● EXTRACTO DE LA PÁGINA
Esta invocación de fe, bien sencilla, ha sido desarrollada en la tradición de la oración bajo formas diversas en el Oriente y el Occidente cristianos. La formulación más habitual, transmitida por los padres espirituales orientales, como decíamos, es la invocación: «Jesús, Cristo, Hijo de Dios, Señor, ¡Ten piedad de nosotros, pecadores!» Conjuga el himno cristológico de Filipenses (2, 6-11) con la petición del publicano y del mendigo ciego (cf Lc 18,13; Mc 10, 46-52). Mediante ella, el corazón está acorde con la miseria de los hombres y con la misericordia de su Salvador.

La invocación del santo Nombre de Jesús es el camino más sencillo de la oración continua. Repetida con frecuencia por un corazón humildemente atento, no se dispersa en palabrerías, sino que conserva la Palabra y fructifica con perseverancia. Es posible «en todo tiempo» porque no es una ocupación al lado de otra, sino la única ocupación, la de amar a Dios, que anima y transfigura toda acción en Cristo Jesús.

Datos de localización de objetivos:
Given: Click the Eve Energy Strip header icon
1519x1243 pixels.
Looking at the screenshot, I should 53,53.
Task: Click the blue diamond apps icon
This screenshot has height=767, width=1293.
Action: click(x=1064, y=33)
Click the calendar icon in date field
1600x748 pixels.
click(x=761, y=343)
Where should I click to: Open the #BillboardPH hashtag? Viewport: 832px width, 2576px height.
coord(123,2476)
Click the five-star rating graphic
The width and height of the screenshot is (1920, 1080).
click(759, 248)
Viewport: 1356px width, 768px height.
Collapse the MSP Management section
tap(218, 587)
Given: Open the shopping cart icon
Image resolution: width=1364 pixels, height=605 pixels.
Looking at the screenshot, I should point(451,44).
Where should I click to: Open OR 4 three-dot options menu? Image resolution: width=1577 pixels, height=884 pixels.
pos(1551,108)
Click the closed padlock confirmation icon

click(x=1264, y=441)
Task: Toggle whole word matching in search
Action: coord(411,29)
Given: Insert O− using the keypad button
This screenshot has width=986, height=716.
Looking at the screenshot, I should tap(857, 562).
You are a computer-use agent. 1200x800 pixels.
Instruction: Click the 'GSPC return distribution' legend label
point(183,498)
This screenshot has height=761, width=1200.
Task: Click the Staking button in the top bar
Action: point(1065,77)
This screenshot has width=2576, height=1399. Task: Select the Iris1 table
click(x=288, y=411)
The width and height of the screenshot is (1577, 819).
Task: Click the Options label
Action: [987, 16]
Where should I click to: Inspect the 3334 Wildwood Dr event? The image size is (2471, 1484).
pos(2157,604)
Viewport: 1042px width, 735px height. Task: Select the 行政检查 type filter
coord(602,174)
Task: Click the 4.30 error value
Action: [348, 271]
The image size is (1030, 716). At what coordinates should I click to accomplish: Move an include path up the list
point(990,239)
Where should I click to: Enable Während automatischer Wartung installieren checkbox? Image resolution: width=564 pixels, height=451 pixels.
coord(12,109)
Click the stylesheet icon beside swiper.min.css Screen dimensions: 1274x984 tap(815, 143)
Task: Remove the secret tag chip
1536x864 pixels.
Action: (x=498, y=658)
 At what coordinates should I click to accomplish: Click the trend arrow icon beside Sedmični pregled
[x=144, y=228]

● TAREAS
1. Según el fragmento sobre la invocación del nombre de Jesús, ¿qué pasaje de Filipenses conjuga la fórmula más habitual?
2. ¿Qué títulos dirigidos a Jesús aparecen en la fórmula más habitual citada en el fragmento sobre la invocación del nombre de Jesús? Enuméralos todos.
3. ¿Por qué, según el fragmento sobre la invocación del nombre de Jesús, esta invocación es posible «en todo tiempo»?

● RESULTADOS
1. El himno cristológico de Filipenses 2, 6-11.

2. Jesús, Cristo, Hijo de Dios, Señor

3. Porque no es una ocupación al lado de otra, sino la única ocupación, la de amar a Dios, que anima y transfigura toda acción en Cristo Jesús.